GS: Hi, I’m Ginger Strand and I’m just passing through. I live in New York City. I was really happy to come out because I’d never spent time in Tulsa before. I’ve driven through Oklahoma and that was when I was in college and I had this boyfriend who had a Volkswagen van and we used to spend every summer driving around the country in his Volkswagen van which was just like a great part of my life. I remember just sitting in the ladies’ room of some truck stop off the interstate and just listening to the sound of the wind in the vents and being like, “Wow. Oklahoma is totally living up.” It really is. And I love states that are what they’re supposed to be. You know, there are some states that are so boring. I think of – I don’t know, I’ll get in trouble. But like Ohio, you’re driving through Ohio, you could be anywhere, you could be in Florida. You could be in Minnesota, you know, it’s just kind of generic in a way. You can tell you’re in America. But that’s about it. Oklahoma, I think, kind of, you know, it looks like you expect Oklahoma to look and it sounds like you expect Oklahoma to sound.

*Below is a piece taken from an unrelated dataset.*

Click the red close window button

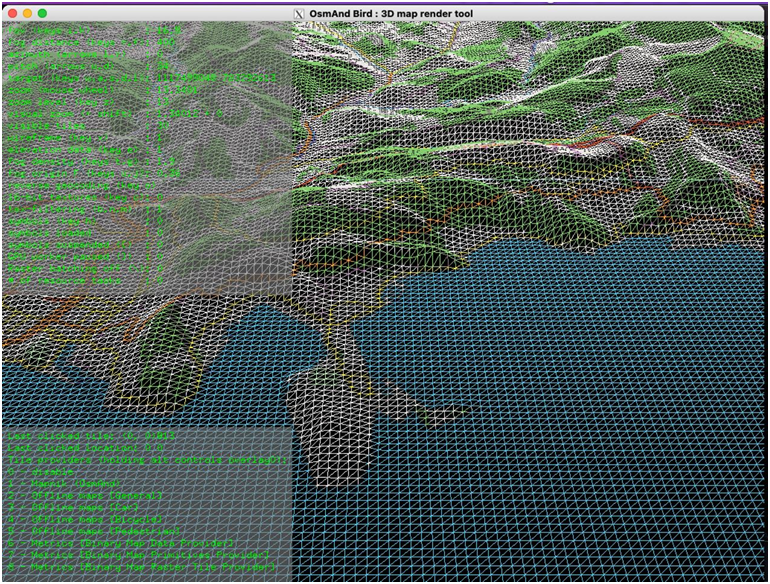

The people have been really friendly in that Midwestern way where you can’t tell at first if they’re being friendly.
You know, I imposed myself on some fish biologists yesterday for quite a while. And when I first walked up I thought, “Oh, this isn’t going to go well because they’re not – they don’t want to be interviewed.” And they’re not really open to this and they’re suspicious of me and then after a while I realized, no, no, no, no, that’s just their Midwestern reticence. They actually turned out to be incredibly forthcoming and had a lot to say. But, Midwesterners don’t put themselves forward. There’s a kind of fundamental modesty. They don’t really sound off as quickly and as, you know, readily as people on the East Coast who always, you know, want to tell you their 10 opinions about everything. You kind of have to draw people out more here.